第746歩目 山の日を前に「山の登り方」を考えよう!【外反母趾.足育をはじめとした足の悩みの整体院 西船橋1分】

明日は山の日ですね!夏休みになると、山へハイキングや登山に出かける方も多いと思います。
山登りというと、
「脚力が必要」
「太ももを鍛えておかないと大変」
「ふくらはぎがパンパンになる」
というイメージがありますよね。もちろん筋力は大切です。しかし、少しだけ山の登り方を変えるだけ、足への負担や疲れ方は変わりますよ!

① 山では「大股」で登らない
山道を歩いていると、ついつい平地と同じように大股で歩いてしまうことがあります。しかし、登り坂で大股になると、前に出した足を高い位置に置くことになり、太ももや股関節に大きな負担がかかります。
「歩幅を小さくする」一歩一歩を小さくして、テンポよく進みましょう!
② 「つま先で蹴って登る」はできるだけ避ける
山を登っていると、前に進もうとして「ふくらはぎで地面を蹴る」ような歩き方になりがちです。すると、ふくらはぎや足裏の筋肉を繰り返し使うことになります。

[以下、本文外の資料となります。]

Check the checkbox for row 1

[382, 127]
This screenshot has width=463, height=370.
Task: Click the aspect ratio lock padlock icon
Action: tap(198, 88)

もちろん、坂道では足関節の動きが大きくなるため、ふくらはぎの筋肉も働きます。しかし「つま先で地面を強く蹴って進む」ではなく、「股関節から脚を引き上げる」意識をしましょう!大きな筋肉を使いますので、大きなパワーを生んでくれますよ!
「足で登らず、身体で登る」ということです!
③ 足裏全体を使って、安定した場所に足を置く
山道では、アスファルトのように平らな場所ばかりではありません。石、木の根、土、砂利など、足場はさまざまです。そこで大切なのが、「足を置く場所をしっかり見る」こと!
そして、できるだけ足裏が安定する場所を選びます。足を置いた瞬間にグラグラする場所では、身体を安定させるために余計な筋肉を使います。
山登りでは「どこに足を置くか」も立派な技術ですね。
④実は「下り」のほうが足には大変?
山登りというと「登りがキツそう」ですね。確かに心肺機能への負担は登りのほうが大きくなりやすいですが、下りも決して侮れません。
下り坂では、身体が前へ倒れ込まないように、太ももの前側の筋肉などがブレーキの役割をします。このとき筋肉は、「縮みながら力を出す」のではなく、伸ばされながら力を発揮するという働きをします。
これを伸張性収縮(エキセントリック収縮)といいます。
そのため、
「登りは大丈夫だったのに、下山したら太ももがガクガク……」なんてことが起こります。
下りでも、
歩幅を小さくすることが大切です。大股で「ドン、ドン」と下りると、膝や太ももへの衝撃も大きくなりますよ!
山登りは単なる筋トレではなく、自分の身体の使い方を学ぶ、最高のフィールドワークですね。
でもあまり考えすぎず、楽しく山へ行ってくださいね!滑落や熊にも十分お気をつけて!!
参考文献例
- Minetti AE, et al. (2002)
Energy cost of walking and running at extreme uphill and downhill slopes.
Journal of Applied Physiology, 93(3), 1039–1046.
論文(Journal of Applied Physiology)
PubMed - Gottschall JS, Kram R. (2003)
Energy cost and muscular activity required for propulsion during walking.
Journal of Applied Physiology, 94(5), 1766–1772.